It’s been a while since I wrote about the coming fifth edition of the Project Management Body of Knowledge. Although I haven’t seen the exposure draft yet, I was told earlier this year that it would be released for public comment in January. According to Mike Griffiths and other sources, it will expand significantly on the guidance given to project managers for the execution of projects. Otherwise, little change is expected, as it is the general consensus that the Fourth Edition “got it right.” Still, the PMI community has changed significantly over the last decade or so, and now roughly 65% of PMI members work in some aspect of information technology. Consequently, there has been a growing demand for PMI to recognize the special interests of the IT project communities.
A few months ago, a joint committee representing PMI and the IEEE Computer Society convened, with the charter of developing a “Software Extension to the PMBOK Guide.” This is intended to be for the software development project community what the Construction Extension and Government Extension are to those respective communities. The group is chaired by author Dick Fairley, and includes notables such as Griffiths and author Rich Turner. What little has been said in public about the Extension is that it will cover a variety of methodologies, from “traditional” sequential approaches to more modern “Agile” methods, iterative, and prototyping methods. It won’t be the “Agile Body of Knowledge” some of us are calling for, but it will provide guidance for a variety of approaches.
Coincidentally, the International Institute of Business Analysis and the Agile Alliance have been cooperating on development of “The Agile Extension to the BABOK Guide.” The November 2011 Draft for Public Review was recently released on the IIBA website, along with a form to submit comments. The goals for the Agile Extension include providing “an introduction to agile practices for business analysis” and “an overview of business analysis techniques for agile practitioners.” I’m going to bet that a number of Scrum practitioners are going to dismiss this effort out of hand, but it seems obvious that business analysis, as a family of techniques and best practices, can be useful even in “lightweight documentation” cultures. After all, a Product Owner needs some kind of basis for making difficult product decisions, right?

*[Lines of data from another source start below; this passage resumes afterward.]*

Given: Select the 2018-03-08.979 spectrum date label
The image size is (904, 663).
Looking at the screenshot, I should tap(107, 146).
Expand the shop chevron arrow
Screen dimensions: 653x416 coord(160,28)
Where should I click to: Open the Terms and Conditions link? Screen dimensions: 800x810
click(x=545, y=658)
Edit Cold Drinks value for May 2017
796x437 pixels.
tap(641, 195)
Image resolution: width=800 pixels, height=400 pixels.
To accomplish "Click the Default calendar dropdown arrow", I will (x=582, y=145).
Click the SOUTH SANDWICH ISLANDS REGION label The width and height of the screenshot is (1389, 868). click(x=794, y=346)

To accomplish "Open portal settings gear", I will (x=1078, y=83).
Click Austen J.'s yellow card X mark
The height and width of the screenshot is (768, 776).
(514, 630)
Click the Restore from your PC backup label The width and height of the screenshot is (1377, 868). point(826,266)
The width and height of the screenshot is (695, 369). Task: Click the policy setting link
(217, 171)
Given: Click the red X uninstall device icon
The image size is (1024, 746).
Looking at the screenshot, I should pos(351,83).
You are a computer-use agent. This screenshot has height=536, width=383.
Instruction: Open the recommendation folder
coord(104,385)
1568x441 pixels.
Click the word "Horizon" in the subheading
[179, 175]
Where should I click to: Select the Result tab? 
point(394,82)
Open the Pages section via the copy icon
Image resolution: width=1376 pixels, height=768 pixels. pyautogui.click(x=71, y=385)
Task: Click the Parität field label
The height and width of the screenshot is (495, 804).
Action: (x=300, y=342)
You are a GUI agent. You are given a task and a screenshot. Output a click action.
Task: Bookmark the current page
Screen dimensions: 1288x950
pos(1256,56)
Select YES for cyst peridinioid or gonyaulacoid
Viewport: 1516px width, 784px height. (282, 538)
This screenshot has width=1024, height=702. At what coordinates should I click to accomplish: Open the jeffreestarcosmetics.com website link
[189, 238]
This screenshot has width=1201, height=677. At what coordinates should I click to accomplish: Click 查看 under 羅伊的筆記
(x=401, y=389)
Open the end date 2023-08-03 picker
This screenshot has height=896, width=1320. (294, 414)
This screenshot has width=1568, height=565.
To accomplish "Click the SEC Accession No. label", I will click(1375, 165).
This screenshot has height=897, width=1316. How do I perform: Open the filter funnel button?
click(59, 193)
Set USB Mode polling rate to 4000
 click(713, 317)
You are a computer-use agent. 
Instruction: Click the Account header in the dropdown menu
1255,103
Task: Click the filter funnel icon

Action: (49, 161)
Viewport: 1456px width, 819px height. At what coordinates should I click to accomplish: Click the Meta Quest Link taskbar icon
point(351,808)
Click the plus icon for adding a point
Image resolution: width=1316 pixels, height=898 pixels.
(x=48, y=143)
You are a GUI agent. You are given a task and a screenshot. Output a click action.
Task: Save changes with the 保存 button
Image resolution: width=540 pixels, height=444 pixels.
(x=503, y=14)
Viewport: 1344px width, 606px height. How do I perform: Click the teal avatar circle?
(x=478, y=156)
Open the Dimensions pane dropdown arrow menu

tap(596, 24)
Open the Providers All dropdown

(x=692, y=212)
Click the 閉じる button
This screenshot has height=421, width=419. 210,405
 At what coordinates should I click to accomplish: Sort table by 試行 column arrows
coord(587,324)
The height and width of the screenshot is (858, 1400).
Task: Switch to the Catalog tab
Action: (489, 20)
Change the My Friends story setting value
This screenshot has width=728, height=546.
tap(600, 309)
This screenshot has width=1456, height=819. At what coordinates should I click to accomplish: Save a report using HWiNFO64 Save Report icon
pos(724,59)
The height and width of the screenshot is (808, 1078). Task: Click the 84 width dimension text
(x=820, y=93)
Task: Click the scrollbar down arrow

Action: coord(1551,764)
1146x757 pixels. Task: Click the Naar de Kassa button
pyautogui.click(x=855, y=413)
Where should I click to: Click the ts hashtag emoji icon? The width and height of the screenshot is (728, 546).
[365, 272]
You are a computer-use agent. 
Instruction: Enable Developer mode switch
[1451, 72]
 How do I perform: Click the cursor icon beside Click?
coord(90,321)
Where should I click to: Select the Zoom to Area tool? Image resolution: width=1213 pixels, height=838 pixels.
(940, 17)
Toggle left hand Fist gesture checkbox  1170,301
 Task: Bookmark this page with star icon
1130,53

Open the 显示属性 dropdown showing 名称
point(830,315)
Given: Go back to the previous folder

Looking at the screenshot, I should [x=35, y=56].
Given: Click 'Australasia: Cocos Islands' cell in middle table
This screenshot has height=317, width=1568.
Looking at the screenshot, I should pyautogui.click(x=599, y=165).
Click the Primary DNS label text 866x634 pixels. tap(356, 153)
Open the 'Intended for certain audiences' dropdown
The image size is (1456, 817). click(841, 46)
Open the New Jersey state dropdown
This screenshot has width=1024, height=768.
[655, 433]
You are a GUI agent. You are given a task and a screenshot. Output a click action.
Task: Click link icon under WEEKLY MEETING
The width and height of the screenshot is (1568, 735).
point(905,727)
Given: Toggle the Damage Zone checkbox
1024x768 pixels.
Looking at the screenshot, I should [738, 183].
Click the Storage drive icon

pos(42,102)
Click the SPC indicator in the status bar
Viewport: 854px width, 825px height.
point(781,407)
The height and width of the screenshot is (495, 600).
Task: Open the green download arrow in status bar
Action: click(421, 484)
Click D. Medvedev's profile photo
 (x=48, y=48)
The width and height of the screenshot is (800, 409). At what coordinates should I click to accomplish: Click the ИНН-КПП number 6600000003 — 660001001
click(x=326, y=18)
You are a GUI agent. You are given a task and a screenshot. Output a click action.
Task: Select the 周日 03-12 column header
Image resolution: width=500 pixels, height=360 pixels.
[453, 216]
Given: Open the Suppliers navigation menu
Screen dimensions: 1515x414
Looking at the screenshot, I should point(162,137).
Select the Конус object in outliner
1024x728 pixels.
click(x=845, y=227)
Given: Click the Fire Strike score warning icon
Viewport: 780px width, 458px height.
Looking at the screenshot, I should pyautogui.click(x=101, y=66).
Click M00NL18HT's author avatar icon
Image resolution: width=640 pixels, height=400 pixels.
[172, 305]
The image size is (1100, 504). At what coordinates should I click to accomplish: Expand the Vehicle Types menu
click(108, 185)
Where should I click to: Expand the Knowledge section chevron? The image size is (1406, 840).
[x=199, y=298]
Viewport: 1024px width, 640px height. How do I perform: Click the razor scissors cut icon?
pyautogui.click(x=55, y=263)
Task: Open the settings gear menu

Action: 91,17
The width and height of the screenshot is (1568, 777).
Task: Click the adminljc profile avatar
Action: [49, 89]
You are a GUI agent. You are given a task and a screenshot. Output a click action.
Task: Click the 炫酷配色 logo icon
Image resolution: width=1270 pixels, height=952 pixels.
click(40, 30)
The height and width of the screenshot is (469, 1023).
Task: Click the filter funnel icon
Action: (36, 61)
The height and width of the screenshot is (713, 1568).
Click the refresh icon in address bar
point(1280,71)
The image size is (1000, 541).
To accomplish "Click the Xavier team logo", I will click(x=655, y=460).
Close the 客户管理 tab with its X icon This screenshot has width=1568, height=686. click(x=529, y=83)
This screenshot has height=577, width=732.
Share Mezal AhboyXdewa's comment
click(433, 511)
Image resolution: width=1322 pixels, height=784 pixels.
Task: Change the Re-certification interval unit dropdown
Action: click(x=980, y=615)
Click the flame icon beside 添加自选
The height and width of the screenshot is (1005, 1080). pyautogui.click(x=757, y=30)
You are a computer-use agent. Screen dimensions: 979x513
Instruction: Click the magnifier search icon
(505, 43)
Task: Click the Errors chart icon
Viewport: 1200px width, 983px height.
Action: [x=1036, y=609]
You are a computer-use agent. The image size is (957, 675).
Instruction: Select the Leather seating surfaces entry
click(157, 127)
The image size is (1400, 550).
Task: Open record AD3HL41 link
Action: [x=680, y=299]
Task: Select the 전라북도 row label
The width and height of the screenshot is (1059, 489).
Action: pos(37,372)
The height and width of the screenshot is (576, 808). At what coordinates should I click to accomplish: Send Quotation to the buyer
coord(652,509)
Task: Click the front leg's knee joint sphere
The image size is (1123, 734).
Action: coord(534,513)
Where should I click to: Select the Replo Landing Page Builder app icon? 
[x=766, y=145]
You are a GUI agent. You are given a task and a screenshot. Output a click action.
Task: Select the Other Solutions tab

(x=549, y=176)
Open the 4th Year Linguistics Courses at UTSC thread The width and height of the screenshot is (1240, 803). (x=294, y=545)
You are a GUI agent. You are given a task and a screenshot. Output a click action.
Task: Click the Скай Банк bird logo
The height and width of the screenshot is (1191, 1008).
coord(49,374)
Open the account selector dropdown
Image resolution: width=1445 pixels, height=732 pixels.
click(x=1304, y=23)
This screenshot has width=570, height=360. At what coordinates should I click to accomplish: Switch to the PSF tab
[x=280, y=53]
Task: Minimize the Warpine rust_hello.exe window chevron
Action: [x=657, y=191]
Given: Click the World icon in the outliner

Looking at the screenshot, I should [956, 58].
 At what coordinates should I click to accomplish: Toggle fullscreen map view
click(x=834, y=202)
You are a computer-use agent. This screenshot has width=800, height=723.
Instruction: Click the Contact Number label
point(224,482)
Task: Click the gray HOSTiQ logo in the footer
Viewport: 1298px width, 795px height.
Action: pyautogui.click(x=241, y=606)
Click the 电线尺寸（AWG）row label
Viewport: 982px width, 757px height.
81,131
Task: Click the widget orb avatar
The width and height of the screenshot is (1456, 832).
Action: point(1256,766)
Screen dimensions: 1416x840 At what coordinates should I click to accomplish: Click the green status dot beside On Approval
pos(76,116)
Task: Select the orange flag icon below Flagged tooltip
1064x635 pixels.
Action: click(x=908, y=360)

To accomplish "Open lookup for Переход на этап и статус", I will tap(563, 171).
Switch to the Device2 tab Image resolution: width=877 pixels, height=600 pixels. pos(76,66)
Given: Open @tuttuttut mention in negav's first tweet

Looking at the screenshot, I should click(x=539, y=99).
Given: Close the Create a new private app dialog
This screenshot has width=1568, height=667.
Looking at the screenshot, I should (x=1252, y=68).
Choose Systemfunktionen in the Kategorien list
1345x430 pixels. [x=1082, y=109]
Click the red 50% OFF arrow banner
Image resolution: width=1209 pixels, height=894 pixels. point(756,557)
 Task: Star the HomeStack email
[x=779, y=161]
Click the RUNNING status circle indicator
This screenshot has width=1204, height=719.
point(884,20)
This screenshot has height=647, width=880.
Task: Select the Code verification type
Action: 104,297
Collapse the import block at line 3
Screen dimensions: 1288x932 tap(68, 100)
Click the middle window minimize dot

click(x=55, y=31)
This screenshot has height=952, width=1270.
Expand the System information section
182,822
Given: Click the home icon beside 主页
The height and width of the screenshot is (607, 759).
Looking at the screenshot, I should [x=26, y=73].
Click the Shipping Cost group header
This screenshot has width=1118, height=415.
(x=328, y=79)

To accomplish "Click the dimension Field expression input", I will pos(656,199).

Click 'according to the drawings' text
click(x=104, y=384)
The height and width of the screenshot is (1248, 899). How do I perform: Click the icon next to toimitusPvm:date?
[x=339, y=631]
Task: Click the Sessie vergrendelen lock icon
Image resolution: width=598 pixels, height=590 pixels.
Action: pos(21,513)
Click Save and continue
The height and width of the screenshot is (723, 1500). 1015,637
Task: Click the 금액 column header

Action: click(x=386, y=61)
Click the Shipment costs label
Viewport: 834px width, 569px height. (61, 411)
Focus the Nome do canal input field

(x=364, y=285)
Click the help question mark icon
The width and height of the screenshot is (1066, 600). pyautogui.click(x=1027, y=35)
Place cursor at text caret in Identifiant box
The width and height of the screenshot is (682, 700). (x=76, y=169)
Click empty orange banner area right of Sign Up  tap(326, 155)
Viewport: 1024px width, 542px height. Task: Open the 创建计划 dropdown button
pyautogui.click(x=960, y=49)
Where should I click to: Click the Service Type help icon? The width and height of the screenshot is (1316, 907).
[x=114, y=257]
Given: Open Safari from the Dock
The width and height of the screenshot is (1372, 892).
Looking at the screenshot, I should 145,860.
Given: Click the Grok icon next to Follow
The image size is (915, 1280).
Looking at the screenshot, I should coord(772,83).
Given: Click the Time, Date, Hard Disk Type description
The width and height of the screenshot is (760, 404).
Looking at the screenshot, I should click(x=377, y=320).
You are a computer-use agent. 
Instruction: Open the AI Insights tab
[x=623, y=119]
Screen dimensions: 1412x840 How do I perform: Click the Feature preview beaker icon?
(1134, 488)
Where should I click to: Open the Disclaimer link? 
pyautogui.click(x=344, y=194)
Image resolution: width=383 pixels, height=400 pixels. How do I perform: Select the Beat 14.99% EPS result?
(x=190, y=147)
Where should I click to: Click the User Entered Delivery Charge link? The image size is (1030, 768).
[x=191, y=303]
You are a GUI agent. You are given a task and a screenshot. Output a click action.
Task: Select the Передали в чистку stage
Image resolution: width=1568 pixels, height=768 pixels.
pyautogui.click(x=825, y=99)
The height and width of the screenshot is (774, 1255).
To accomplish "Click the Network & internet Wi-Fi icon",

As PMI and the IIBA continue to embrace Agile techniques, we’ll probably see more resentment from certain early adopters, although the folks who decried development of the PMI-ACP credential will probably have fewer objections to the BABOK Extension; IIBA is a smaller organization and there are relatively few CBAP credential holders. Still, neither organization is abandoning their well-established best practices; they are simply adopting additional, proven techniques and tools. Many Agile techniques have been in use for decades, and it is well past time for them to be incorporated into these professional Bodies of Knowledge.